I need to find a way to find a way to find the hash for the base64 encoded data in the XML node //note/resource/data, or somehow otherwise match it to the hash value in the node //note/content/en-note//en-media@hash
See below for the full XML file
Please suggest a way to {obtain|match} using XSLT
4aaafc3e14314027bb1d89cf7d59a06c
{from|with}
R0lGODlhEAAQAPMAMcDAwP/crv/erbigfVdLOyslHQAAAAECAwECAwECAwECAwECAwECAwECAwEC
AwECAyH/C01TT0ZGSUNFOS4wGAAAAAxtc09QTVNPRkZJQ0U5LjAHgfNAGQAh/wtNU09GRklDRTku
MBUAAAAJcEhZcwAACxMAAAsTAQCanBgAIf8LTVNPRkZJQ0U5LjATAAAAB3RJTUUH1AkWBTYSQXe8
fQAh+QQBAAAAACwAAAAAEAAQAAADSQhgpv7OlDGYstCIMqsZAXYJJEdRQRWRrHk2I9t28CLfX63d
ZEXovJ7htwr6dIQB7/hgJGXMzFApOBYgl6n1il0Mv5xuhBEGJAAAOw==
This sample XML file has obviously been trimmed for brevity/simplicity. The actual may contain > 1 image per note, therefore the need to obtain/match hashes.
The XML file:
<?xml version="1.0" encoding="UTF-8"?>
<!DOCTYPE en-export SYSTEM "http://xml.evernote.com/pub/evernote-export.dtd">
<en-export export-date="20091029T063411Z" application="Evernote/Windows" version="3.0">
<note>
<title>A title here</title>
<content><![CDATA[
<?xml version="1.0" encoding="UTF-8"?>
<!DOCTYPE en-note SYSTEM "http://xml.evernote.com/pub/enml.dtd">
<en-note bgcolor="#FFFFFF">
<p>Some text here (followed by the picture)

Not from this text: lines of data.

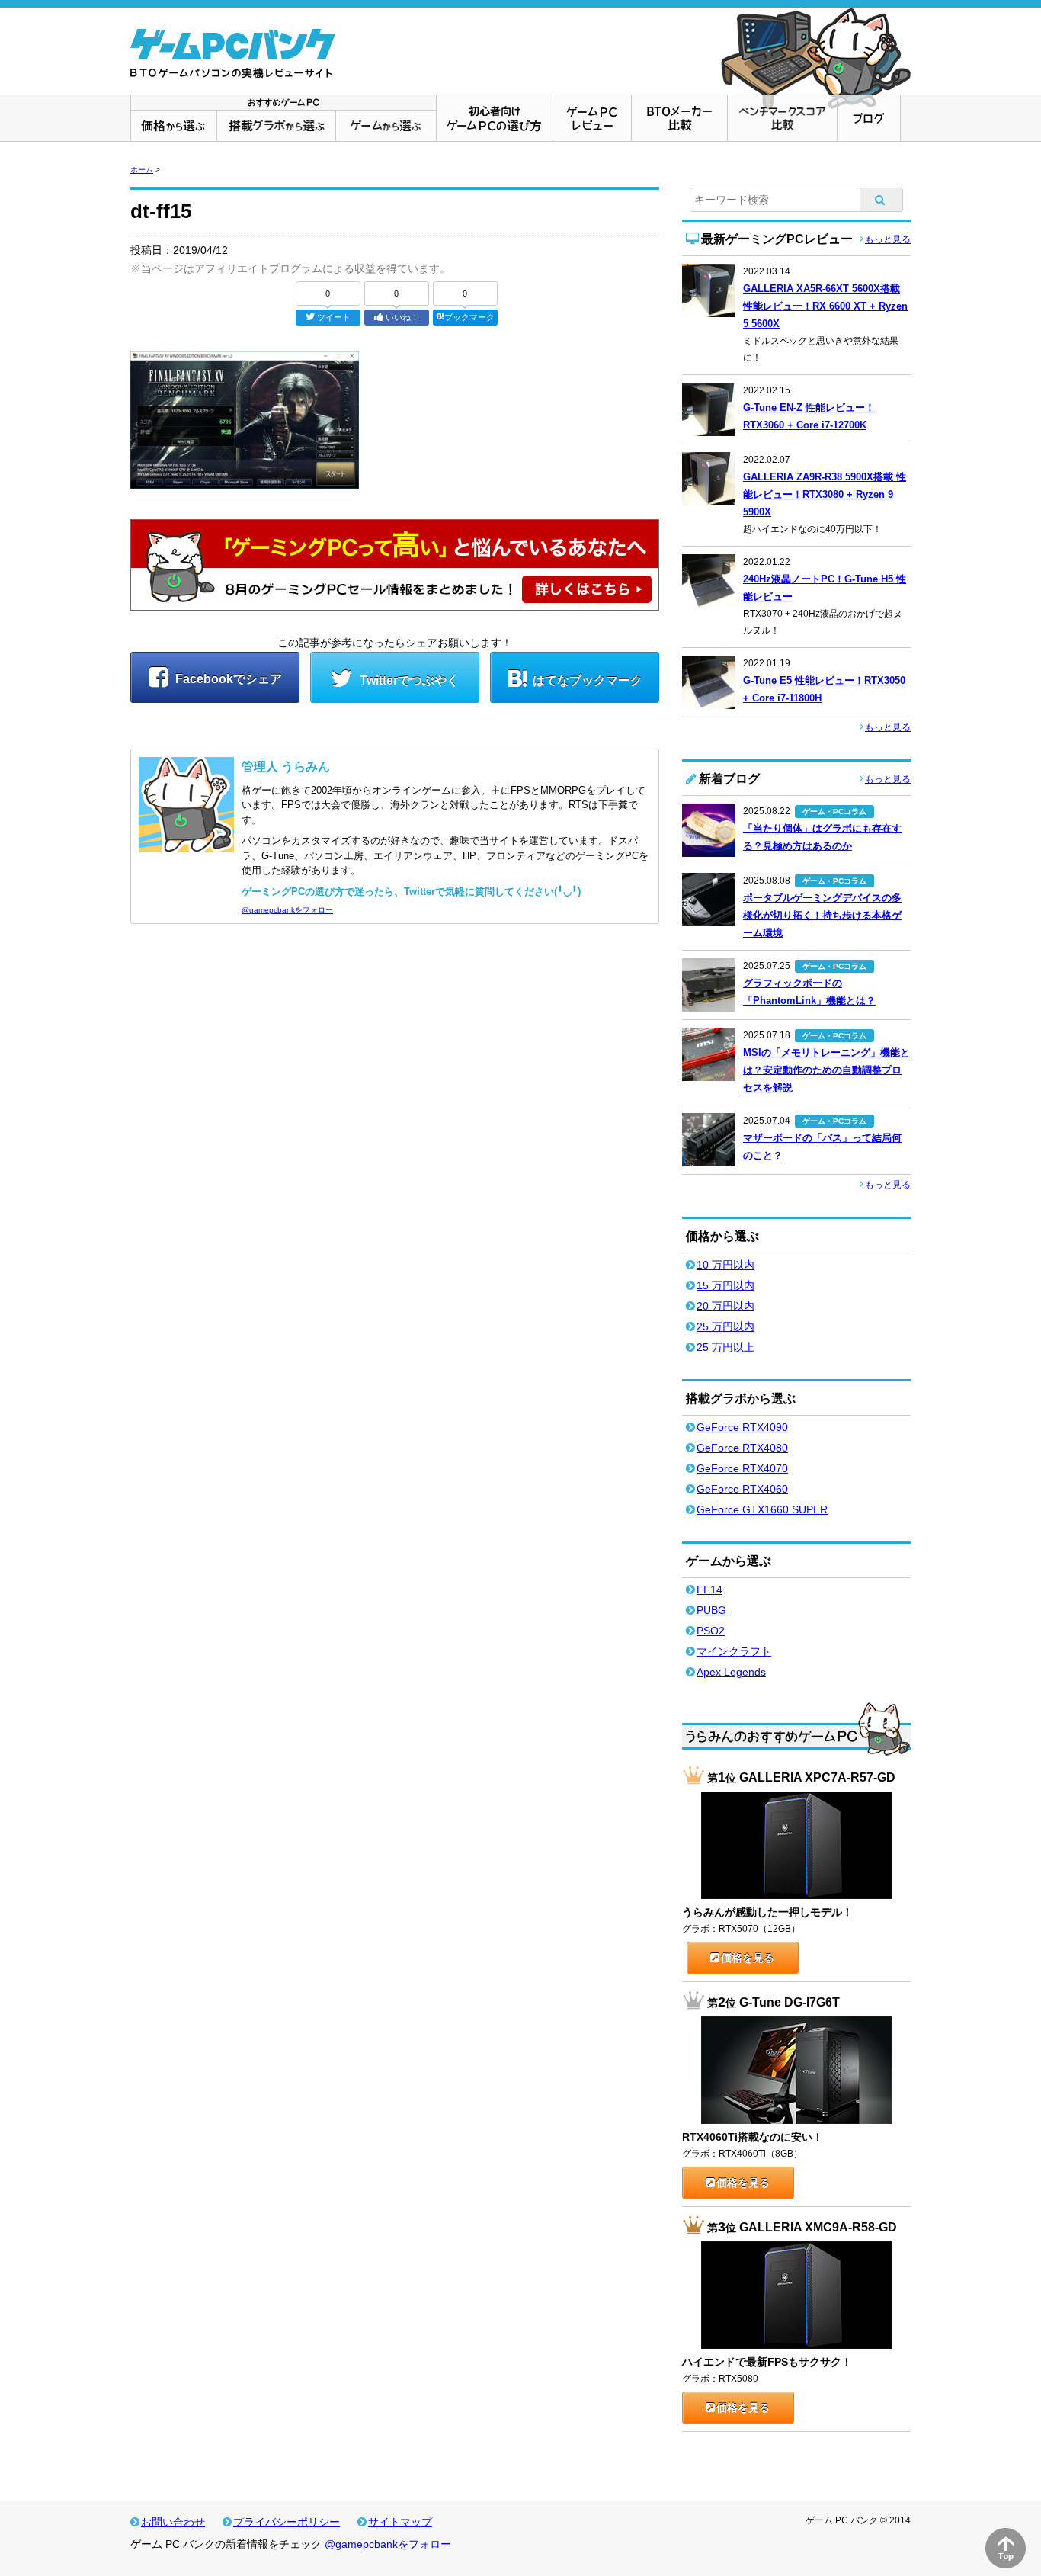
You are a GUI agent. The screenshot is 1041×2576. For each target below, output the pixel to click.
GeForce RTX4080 (742, 1448)
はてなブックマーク (587, 680)
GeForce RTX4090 (742, 1427)
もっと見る (888, 239)
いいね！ (402, 317)
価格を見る (747, 1958)
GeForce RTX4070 (742, 1468)
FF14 (709, 1589)
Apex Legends (731, 1672)
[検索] (881, 200)
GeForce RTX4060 (742, 1489)
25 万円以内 (725, 1326)
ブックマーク (469, 317)
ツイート (334, 317)
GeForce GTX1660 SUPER (762, 1509)
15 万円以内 (725, 1285)
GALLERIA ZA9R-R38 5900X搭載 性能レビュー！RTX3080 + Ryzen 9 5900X (824, 494)
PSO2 (711, 1631)
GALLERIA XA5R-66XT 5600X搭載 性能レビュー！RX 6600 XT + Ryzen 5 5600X (825, 306)
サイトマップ (400, 2522)
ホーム (141, 169)
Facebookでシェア (227, 678)
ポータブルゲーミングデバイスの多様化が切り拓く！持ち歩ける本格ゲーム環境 (822, 915)
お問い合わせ (173, 2522)
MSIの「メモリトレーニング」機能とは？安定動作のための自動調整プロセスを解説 (826, 1070)
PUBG (711, 1610)
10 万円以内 (725, 1265)
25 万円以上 (725, 1347)
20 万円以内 (725, 1306)
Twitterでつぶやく (408, 680)
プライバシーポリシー (286, 2522)
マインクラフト (734, 1651)
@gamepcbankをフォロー (287, 910)
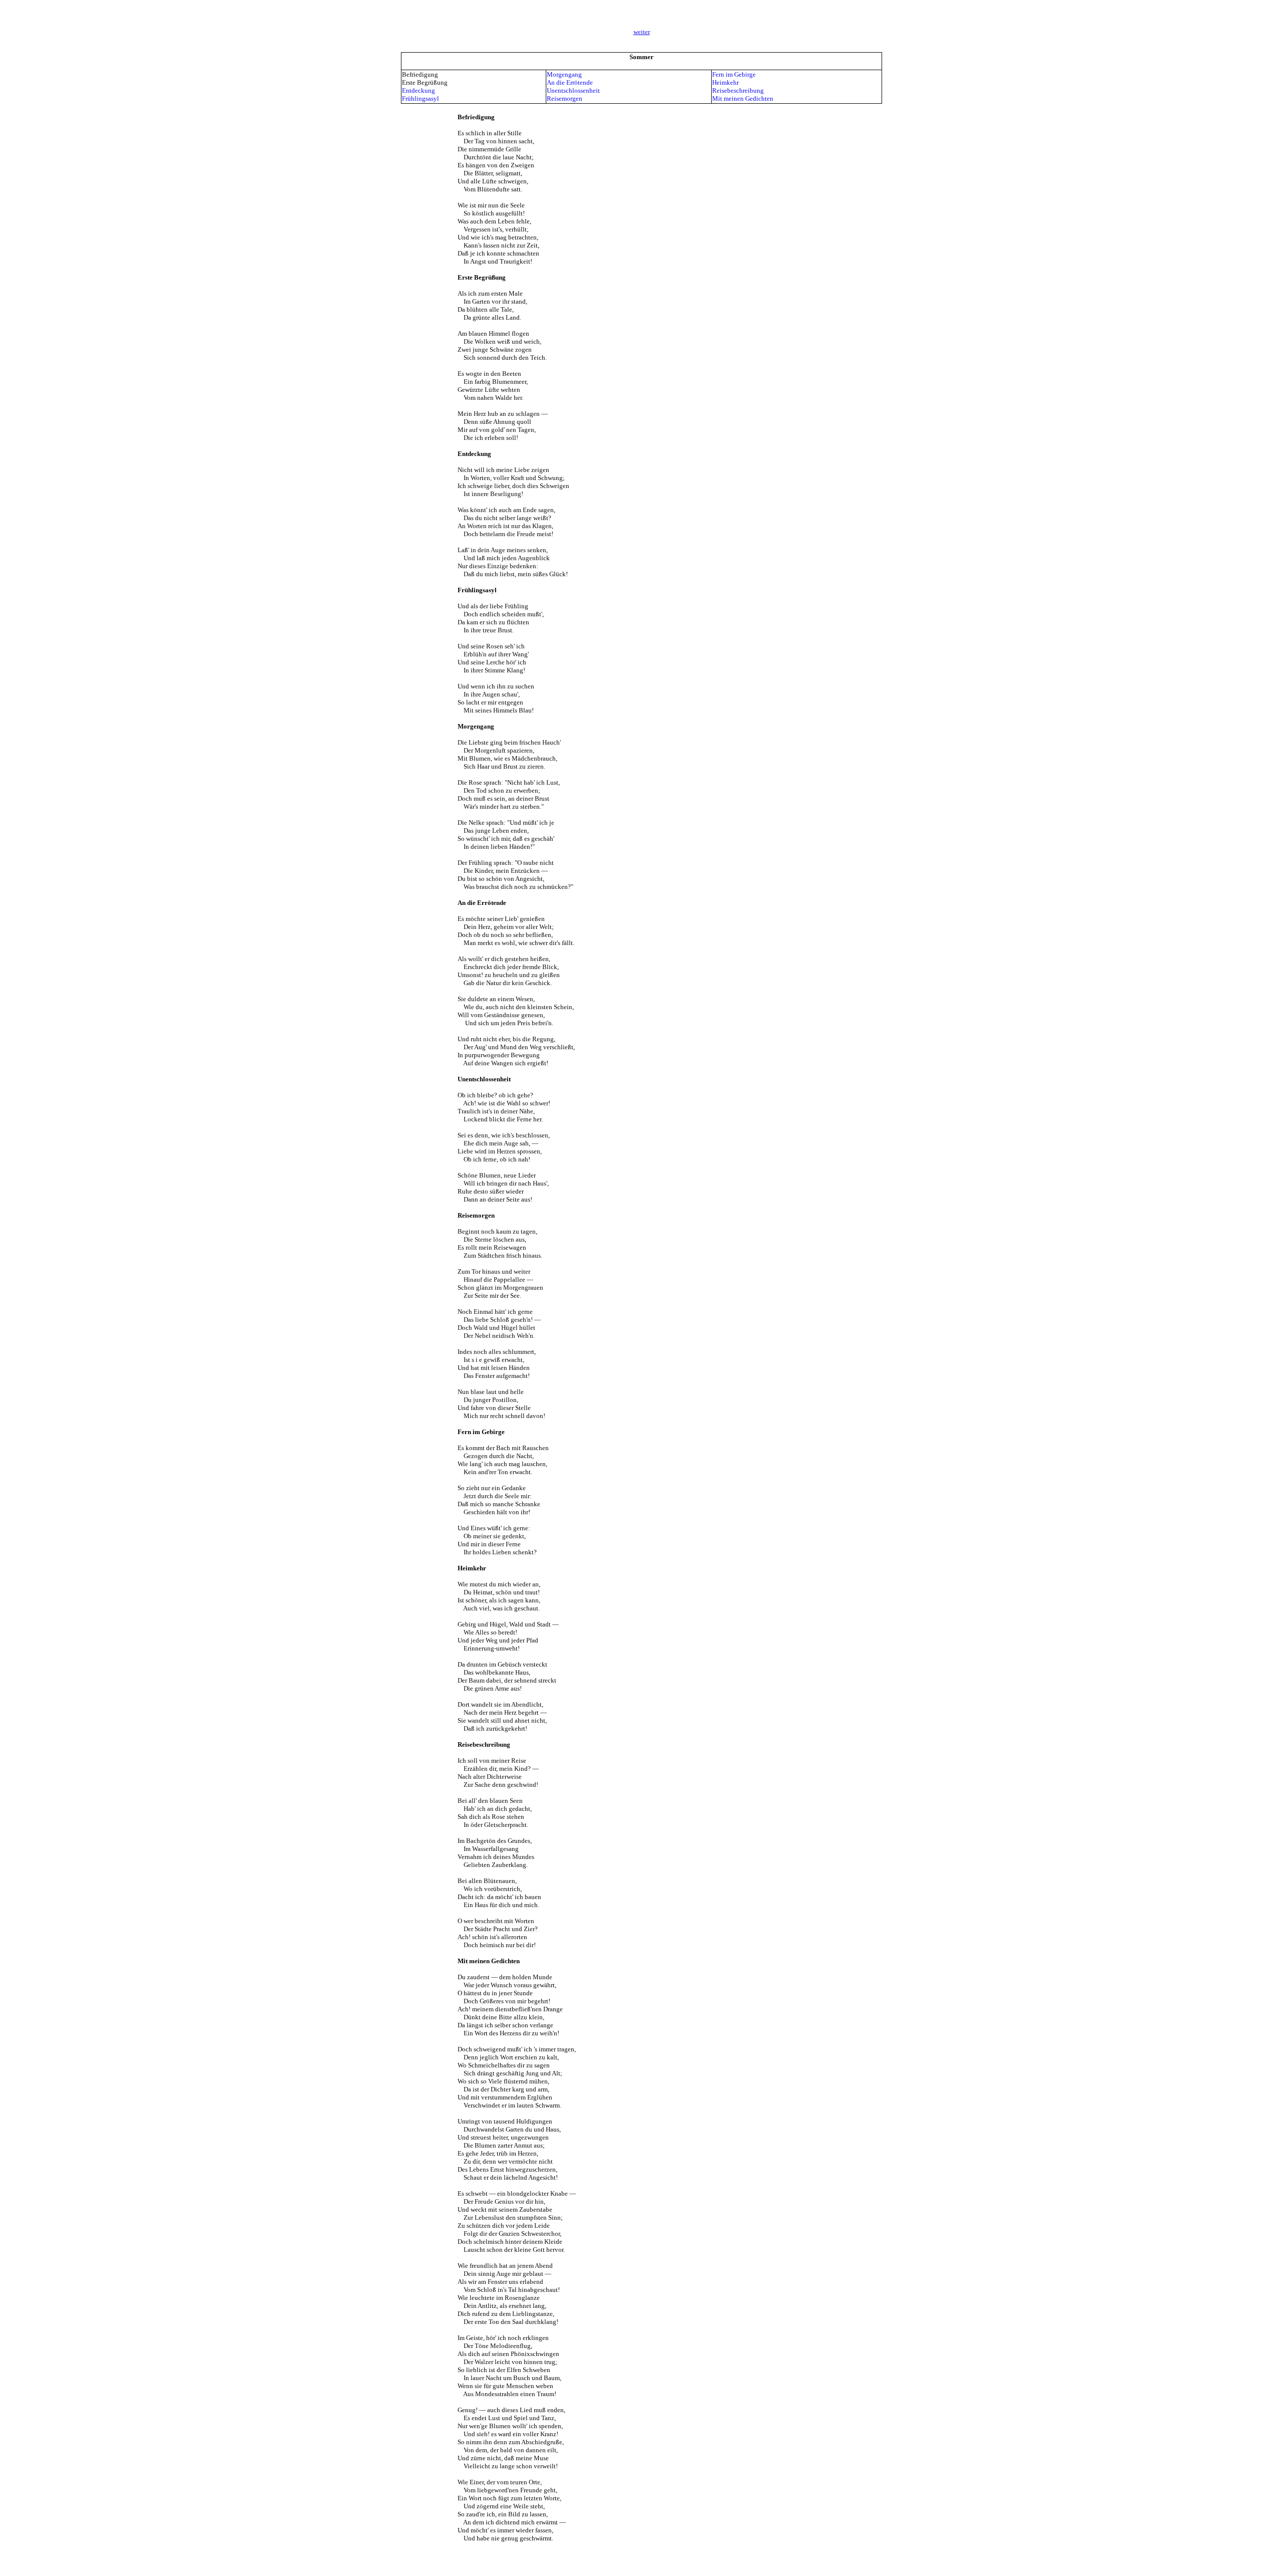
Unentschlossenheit (573, 90)
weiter (641, 32)
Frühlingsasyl (420, 98)
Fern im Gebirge (734, 74)
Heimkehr (725, 82)
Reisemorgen (564, 98)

<p><en-media hash="4aaafc3e14314027bb1d89cf7d59a06c" type="image/gif" border="0" width="16" height="16" alt="A picture"/></p>
<p>Some more text here (preceded by the picture)
</en-note>
]]></content>
<created>20090925T063154Z</created>
<note-attributes>
<author/>
</note-attributes>
<resource>
<data encoding="base64">
R0lGODlhEAAQAPMAMcDAwP/crv/erbigfVdLOyslHQAAAAECAwECAwECAwECAwECAwECAwECAwEC
AwECAyH/C01TT0ZGSUNFOS4wGAAAAAxtc09QTVNPRkZJQ0U5LjAHgfNAGQAh/wtNU09GRklDRTku
MBUAAAAJcEhZcwAACxMAAAsTAQCanBgAIf8LTVNPRkZJQ0U5LjATAAAAB3RJTUUH1AkWBTYSQXe8
fQAh+QQBAAAAACwAAAAAEAAQAAADSQhgpv7OlDGYstCIMqsZAXYJJEdRQRWRrHk2I9t28CLfX63d
ZEXovJ7htwr6dIQB7/hgJGXMzFApOBYgl6n1il0Mv5xuhBEGJAAAOw==
</data>
<mime>image/gif</mime>
<resource-attributes>
<file-name>clip_image001.gif</file-name>
</resource-attributes>
</resource>
</note>
</en-export>
Implemented solution
Using concept of the solution suggested by Jackem. The main difference is that I avoid creating my own Java class (and creating an extra dependency). I do the processing within the XSLT, since it's straight forward enough, only referencing external dependencies that come with the basic Java libraries.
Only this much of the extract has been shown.